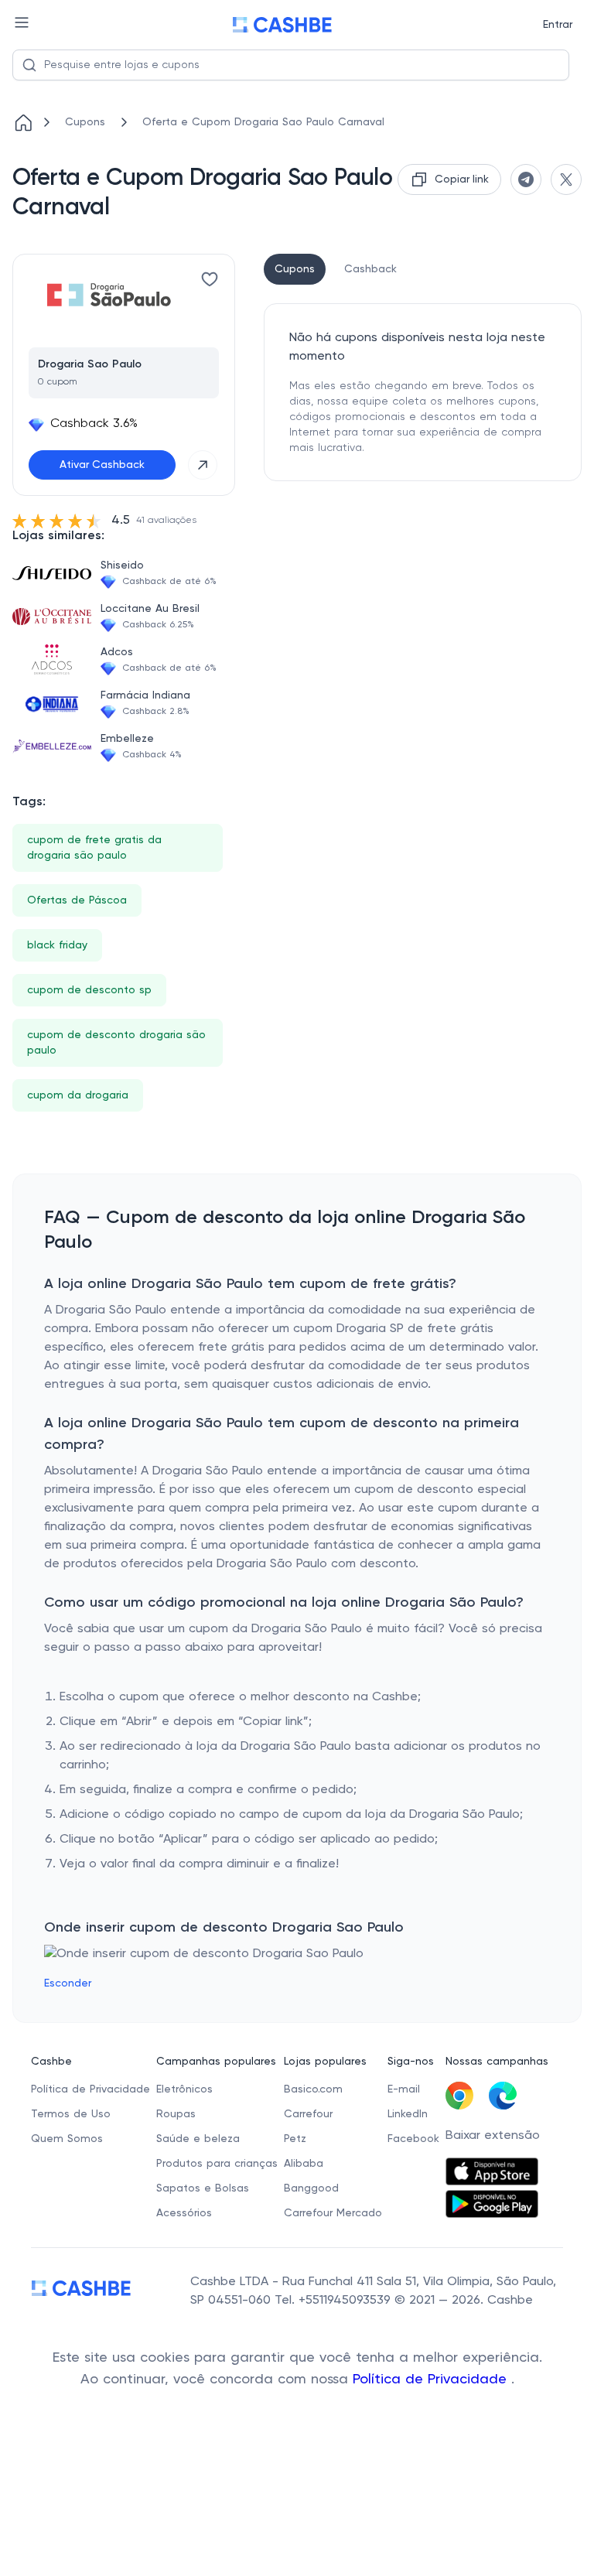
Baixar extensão (493, 2136)
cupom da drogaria (77, 1095)
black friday (57, 945)
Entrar (557, 24)
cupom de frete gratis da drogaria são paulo (94, 848)
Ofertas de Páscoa (77, 900)
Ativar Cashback (102, 465)
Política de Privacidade (432, 2379)
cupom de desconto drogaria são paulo (116, 1043)
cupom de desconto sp (89, 990)
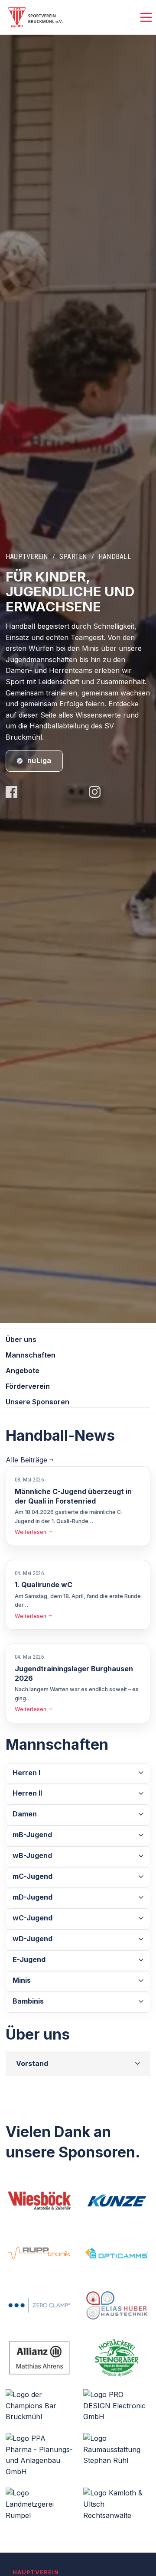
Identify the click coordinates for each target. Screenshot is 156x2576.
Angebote (22, 1370)
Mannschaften (30, 1355)
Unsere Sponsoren (37, 1401)
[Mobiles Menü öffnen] (146, 17)
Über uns (21, 1339)
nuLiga (39, 760)
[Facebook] (11, 792)
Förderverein (28, 1386)
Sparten (73, 556)
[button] (78, 1773)
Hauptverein (27, 556)
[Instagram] (95, 792)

WHAT IS REQUIRED => Set down exactly, and only, the lines from the one holding "cupom de frete" to the end of the records above, leaving every picture out.

OUTPUT =>
cupom de frete gratis da drogaria são paulo (94, 848)
Ofertas de Páscoa (77, 900)
Ativar Cashback (102, 465)
Política de Privacidade (432, 2379)
cupom de desconto drogaria são paulo (116, 1043)
cupom de desconto sp (89, 990)
Identify the click coordinates for each target. Screenshot is 156x2576.
Angebote (22, 1370)
Mannschaften (30, 1355)
Unsere Sponsoren (37, 1401)
[Mobiles Menü öffnen] (146, 17)
Über uns (21, 1339)
nuLiga (39, 760)
[Facebook] (11, 792)
Förderverein (28, 1386)
Sparten (73, 556)
[button] (78, 1773)
Hauptverein (27, 556)
[Instagram] (95, 792)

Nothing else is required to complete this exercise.